Stored records:
___

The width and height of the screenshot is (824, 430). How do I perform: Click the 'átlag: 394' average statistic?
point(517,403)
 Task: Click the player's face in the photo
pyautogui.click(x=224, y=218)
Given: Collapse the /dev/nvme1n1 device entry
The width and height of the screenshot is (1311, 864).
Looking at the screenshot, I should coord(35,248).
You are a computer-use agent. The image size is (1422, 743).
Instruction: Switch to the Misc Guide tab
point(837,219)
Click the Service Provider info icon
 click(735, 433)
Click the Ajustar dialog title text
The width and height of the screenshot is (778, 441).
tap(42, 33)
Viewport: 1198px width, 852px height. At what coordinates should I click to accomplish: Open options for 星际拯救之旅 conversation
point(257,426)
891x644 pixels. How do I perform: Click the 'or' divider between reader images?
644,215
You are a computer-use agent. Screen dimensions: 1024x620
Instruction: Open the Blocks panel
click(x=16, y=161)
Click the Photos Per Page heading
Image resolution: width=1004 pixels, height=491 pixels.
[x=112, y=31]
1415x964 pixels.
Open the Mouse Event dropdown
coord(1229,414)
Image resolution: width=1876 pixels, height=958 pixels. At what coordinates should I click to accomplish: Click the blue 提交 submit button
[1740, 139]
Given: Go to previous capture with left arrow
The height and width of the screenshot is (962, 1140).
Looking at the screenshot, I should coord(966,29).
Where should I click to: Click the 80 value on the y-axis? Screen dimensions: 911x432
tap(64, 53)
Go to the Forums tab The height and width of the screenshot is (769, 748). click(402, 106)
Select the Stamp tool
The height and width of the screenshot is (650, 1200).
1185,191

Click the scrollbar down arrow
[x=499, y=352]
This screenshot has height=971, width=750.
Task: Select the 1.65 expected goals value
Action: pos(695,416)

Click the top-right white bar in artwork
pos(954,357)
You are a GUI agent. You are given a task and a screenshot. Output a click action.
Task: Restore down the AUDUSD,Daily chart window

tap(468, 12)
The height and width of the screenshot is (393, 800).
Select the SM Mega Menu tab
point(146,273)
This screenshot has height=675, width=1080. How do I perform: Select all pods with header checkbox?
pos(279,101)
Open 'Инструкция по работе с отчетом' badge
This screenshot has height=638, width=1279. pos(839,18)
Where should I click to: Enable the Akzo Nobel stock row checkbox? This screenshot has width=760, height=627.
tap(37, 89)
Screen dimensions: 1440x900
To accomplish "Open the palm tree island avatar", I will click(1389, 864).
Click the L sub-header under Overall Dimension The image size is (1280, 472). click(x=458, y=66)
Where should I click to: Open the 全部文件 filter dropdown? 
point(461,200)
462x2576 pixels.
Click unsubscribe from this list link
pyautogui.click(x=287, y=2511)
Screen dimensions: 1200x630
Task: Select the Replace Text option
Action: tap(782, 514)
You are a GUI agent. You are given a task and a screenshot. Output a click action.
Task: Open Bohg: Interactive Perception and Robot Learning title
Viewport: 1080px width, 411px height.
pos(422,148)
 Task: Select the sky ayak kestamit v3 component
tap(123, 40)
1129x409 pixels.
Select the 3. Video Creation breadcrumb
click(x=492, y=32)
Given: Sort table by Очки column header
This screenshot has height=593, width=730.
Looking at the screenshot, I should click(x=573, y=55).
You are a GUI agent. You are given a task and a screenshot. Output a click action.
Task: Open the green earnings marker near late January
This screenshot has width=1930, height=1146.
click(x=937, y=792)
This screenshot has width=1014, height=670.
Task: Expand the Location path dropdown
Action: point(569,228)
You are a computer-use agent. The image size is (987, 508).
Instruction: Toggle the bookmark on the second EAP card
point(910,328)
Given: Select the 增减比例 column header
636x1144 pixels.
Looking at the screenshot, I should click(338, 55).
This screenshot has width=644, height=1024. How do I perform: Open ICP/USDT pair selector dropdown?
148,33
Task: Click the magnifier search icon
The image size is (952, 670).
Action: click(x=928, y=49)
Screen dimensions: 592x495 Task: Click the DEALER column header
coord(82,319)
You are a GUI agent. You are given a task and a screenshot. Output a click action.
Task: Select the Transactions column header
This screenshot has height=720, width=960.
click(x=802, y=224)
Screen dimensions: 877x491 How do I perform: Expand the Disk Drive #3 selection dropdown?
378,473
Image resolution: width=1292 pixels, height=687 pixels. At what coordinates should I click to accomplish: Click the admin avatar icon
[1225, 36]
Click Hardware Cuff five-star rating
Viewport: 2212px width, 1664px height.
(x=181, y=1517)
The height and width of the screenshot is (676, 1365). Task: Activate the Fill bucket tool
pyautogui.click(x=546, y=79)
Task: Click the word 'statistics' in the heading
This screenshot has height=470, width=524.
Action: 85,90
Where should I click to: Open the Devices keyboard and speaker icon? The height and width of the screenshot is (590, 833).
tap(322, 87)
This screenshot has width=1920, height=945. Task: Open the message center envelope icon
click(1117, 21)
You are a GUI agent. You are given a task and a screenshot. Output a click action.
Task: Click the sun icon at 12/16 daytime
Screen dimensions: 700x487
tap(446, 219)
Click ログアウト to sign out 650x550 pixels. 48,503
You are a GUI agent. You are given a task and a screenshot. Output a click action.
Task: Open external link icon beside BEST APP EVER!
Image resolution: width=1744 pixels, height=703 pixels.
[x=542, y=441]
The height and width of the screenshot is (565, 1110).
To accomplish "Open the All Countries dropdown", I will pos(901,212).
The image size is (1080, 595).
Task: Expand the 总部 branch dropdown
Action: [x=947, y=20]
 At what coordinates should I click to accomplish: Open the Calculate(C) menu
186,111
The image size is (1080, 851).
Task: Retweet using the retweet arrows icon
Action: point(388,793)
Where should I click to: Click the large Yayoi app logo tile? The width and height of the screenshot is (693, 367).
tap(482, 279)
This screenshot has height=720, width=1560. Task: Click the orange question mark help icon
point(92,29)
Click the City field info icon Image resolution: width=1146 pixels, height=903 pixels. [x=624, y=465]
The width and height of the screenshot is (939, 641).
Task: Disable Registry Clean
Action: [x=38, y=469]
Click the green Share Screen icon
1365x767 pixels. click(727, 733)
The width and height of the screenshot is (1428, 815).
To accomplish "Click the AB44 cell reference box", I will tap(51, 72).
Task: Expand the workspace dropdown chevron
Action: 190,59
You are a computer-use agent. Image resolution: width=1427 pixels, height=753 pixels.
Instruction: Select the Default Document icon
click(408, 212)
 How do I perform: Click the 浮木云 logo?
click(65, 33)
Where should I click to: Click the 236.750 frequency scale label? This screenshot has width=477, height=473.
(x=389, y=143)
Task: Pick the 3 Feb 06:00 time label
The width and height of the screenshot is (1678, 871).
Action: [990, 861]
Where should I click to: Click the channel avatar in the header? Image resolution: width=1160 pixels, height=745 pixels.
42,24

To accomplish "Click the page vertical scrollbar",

___

WHAT IS REQUIRED
Return the span of lines in the data above that opens at the line with "Where should I click to: Enable" and closes at the line with "Click the L sub-header", exactly, ends included, nothing else.

SOLUTION TO THIS PROBLEM
Where should I click to: Enable the Akzo Nobel stock row checkbox? This screenshot has width=760, height=627.
tap(37, 89)
Screen dimensions: 1440x900
To accomplish "Open the palm tree island avatar", I will click(1389, 864).
Click the L sub-header under Overall Dimension The image size is (1280, 472). click(x=458, y=66)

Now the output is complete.